Reproduce verbatim the stretch of the London to Paris cycling tips from "1 Train long" through "- 'The Route Designer')".

Excerpt to read ->
□ □ □

London to Paris top tips
Check out these London to Paris top tips from our team of experts who have a wealth of knowledge between them on this iconic bike ride.

London to Paris top tips

1 Train long
By this I mean include at least some rides in your training of comparable length to your longest day. Don’t think that cycling a 10 miles round trip on your daily commute prepares you for a 60-mile day. Build up your stamina in advance and you’ll have a much better time.
(Donald Hirsch - 'The Route Designer')

My best tip would be to make sure you have trained, trained and trained some more, and that you have also practiced cycling in hilly terrain. Fitness-wise people should aim to be cycling at a minimum of 12mph for more than eight hours.
(Craig Wilson, UK & European Event Manager for Global Adventure Challenges)

□ □ □

(Collected data)
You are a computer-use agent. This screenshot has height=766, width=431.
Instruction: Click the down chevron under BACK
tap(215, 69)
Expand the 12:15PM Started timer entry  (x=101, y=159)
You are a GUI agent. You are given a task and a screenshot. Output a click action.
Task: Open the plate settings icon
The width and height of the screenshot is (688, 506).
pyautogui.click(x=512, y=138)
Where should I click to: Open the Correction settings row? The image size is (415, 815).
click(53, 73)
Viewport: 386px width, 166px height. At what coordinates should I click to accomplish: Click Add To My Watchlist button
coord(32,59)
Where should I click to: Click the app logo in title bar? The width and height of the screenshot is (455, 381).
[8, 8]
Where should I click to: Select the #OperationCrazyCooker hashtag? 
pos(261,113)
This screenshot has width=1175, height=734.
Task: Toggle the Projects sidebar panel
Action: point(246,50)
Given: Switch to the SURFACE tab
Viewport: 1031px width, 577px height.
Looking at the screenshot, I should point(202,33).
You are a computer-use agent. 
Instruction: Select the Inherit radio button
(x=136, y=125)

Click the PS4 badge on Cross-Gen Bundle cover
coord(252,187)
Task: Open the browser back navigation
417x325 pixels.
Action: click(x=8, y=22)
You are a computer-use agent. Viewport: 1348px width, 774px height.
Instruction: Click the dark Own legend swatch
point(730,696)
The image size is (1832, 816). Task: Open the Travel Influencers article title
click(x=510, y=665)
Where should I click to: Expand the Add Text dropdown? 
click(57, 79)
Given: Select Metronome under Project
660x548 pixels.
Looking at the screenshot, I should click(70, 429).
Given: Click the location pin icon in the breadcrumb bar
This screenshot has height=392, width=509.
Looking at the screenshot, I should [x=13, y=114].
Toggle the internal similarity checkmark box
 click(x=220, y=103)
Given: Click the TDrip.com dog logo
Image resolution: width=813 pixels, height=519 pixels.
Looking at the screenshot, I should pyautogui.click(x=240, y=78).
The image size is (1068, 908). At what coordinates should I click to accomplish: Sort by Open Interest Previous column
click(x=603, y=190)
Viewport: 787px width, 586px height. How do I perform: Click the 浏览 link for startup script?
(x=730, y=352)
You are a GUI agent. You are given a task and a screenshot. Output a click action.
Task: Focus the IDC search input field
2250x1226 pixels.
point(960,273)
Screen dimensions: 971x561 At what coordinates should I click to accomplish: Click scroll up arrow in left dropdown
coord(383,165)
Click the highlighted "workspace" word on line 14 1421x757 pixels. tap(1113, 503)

□ □ □

Solution ->
1 Train long
By this I mean include at least some rides in your training of comparable length to your longest day. Don’t think that cycling a 10 miles round trip on your daily commute prepares you for a 60-mile day. Build up your stamina in advance and you’ll have a much better time.
(Donald Hirsch - 'The Route Designer')